### Dataset extract:
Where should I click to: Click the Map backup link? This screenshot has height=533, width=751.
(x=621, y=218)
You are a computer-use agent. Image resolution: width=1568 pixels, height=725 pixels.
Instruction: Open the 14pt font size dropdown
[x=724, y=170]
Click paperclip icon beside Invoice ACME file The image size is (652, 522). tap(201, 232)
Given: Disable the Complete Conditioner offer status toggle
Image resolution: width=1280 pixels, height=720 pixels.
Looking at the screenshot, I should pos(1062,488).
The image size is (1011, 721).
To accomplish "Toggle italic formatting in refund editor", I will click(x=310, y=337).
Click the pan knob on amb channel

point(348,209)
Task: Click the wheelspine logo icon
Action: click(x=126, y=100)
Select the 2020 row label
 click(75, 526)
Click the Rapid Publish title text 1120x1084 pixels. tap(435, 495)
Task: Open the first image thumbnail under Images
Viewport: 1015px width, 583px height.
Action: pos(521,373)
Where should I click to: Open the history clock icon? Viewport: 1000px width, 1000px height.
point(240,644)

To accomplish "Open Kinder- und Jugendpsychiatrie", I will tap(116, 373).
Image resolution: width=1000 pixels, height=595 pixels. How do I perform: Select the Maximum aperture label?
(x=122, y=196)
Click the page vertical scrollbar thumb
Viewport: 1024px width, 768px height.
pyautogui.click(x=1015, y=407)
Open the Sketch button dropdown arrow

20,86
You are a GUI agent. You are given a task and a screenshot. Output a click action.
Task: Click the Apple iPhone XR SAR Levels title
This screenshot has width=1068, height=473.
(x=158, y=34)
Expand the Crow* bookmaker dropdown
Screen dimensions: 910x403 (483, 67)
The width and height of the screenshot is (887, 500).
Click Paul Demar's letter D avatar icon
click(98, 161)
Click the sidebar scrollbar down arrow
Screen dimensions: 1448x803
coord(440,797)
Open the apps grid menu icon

### Activity:
Output only the lines running from the line with "The width and" through the final line of the data, inclusive.

### Reply to the exercise:
The width and height of the screenshot is (887, 500).
Click Paul Demar's letter D avatar icon
click(98, 161)
Click the sidebar scrollbar down arrow
Screen dimensions: 1448x803
coord(440,797)
Open the apps grid menu icon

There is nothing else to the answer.